3D printing - or additive manufacturing - refers to a suite of technologies that can be used to build up three-dimensional solid models layer by layer. The core concept has been around for some years, but whilst it has previously been used to produce prototype components, continued advances in equipment and materials mean that engineers are increasingly using additive techniques to produce functional components.

Additive techniques have considerable advantages over traditional manufacturing technologies. Able to build models of mind-boggling geometrical complexity from scratch, they dispense with tooling costs, create hardly any waste, and give designers the freedom to develop the kind of highly optimised, tailored components that simply cannot be produced using traditional processes.
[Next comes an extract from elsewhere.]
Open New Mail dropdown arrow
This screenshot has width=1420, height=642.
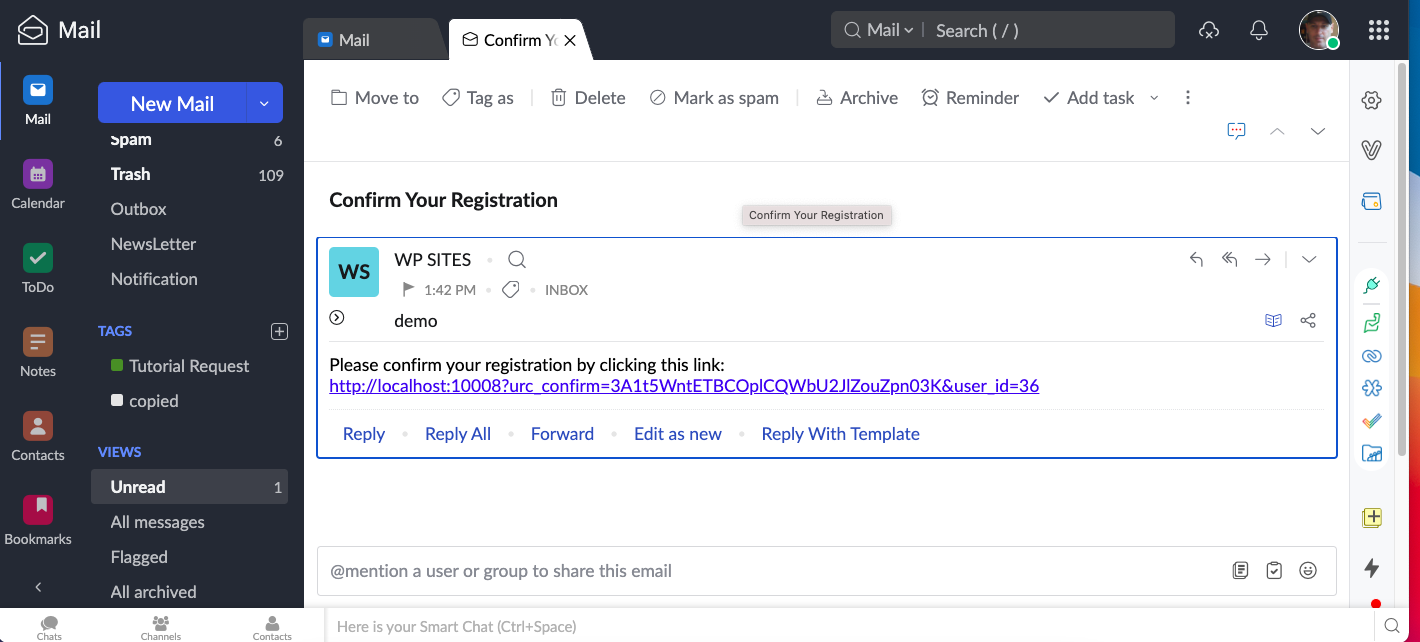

The Lancaster University report - which calls on BIS to set up a 3D printing “task force” - argues that the sector could be very big business for the UK: creating jobs, producing more sustainable products, and ultimately enabling many of the products that we currently manufacture overseas to be produced in the UK.

In what appears to be a slightly far-fetched aside the report also warns that the rise of 3D printing should prompt government to look afresh at how it regulates the production and possession of dangerous items such as firearms. Strange as it may sound, this is not a baseless concern. Indeed, earlier this month 3D printing giant Stratasys confiscated one of its machines from a group of gun-loving US students who were planning to develop a fully-printable 3D gun.

It’s unlikely that 3D printing will ever entirely displace traditional manufacturing processes. For high production runs of big chunks of metal it will struggle to compete on cost and time. But for smaller runs of highly optimised components the technology is gaining ground fast, and the Big Innovation Centre report represents a timely wake-up call for an area of technology that could come to define British manufacturing as we move through the 21st Century.